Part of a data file
"""
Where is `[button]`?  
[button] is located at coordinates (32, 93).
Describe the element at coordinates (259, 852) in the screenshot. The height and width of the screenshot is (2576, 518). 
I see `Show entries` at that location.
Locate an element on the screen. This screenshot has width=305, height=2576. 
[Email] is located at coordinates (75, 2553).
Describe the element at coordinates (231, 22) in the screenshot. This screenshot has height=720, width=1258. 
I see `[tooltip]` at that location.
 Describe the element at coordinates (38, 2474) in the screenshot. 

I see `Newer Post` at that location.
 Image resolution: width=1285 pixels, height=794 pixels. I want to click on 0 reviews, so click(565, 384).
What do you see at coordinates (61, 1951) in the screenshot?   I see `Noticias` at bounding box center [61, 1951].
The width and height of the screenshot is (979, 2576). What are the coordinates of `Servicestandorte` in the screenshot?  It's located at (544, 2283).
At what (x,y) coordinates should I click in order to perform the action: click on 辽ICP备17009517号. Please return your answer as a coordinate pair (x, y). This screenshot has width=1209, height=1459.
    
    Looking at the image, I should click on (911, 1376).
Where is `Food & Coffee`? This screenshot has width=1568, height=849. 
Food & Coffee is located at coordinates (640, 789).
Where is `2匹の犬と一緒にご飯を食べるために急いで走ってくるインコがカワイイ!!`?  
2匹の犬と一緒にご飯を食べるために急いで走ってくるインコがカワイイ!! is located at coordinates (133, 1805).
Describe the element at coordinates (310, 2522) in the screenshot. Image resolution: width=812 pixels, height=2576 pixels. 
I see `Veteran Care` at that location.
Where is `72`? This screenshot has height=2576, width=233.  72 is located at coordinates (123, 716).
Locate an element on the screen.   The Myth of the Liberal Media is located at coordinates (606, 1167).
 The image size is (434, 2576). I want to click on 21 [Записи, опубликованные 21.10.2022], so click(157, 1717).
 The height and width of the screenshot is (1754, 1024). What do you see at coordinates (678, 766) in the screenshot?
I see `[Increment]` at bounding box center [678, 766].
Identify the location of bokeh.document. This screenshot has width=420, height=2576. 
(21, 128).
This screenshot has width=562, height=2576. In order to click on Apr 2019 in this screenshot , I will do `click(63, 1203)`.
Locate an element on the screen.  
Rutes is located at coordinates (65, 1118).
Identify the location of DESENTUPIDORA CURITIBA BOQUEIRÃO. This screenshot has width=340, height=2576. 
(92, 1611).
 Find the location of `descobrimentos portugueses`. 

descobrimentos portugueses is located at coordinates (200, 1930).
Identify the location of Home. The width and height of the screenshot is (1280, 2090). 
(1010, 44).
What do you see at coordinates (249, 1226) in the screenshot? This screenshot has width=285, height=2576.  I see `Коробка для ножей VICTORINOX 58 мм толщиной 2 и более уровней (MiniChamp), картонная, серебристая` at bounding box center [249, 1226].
"""
PROBLEM TO SOLVE
Find each line in the entries above that contains the word "Identify", and copy every such line in full.

SOLUTION TO THIS PROBLEM
Identify the location of bokeh.document. This screenshot has width=420, height=2576. 
Identify the location of DESENTUPIDORA CURITIBA BOQUEIRÃO. This screenshot has width=340, height=2576. 
Identify the location of Home. The width and height of the screenshot is (1280, 2090). 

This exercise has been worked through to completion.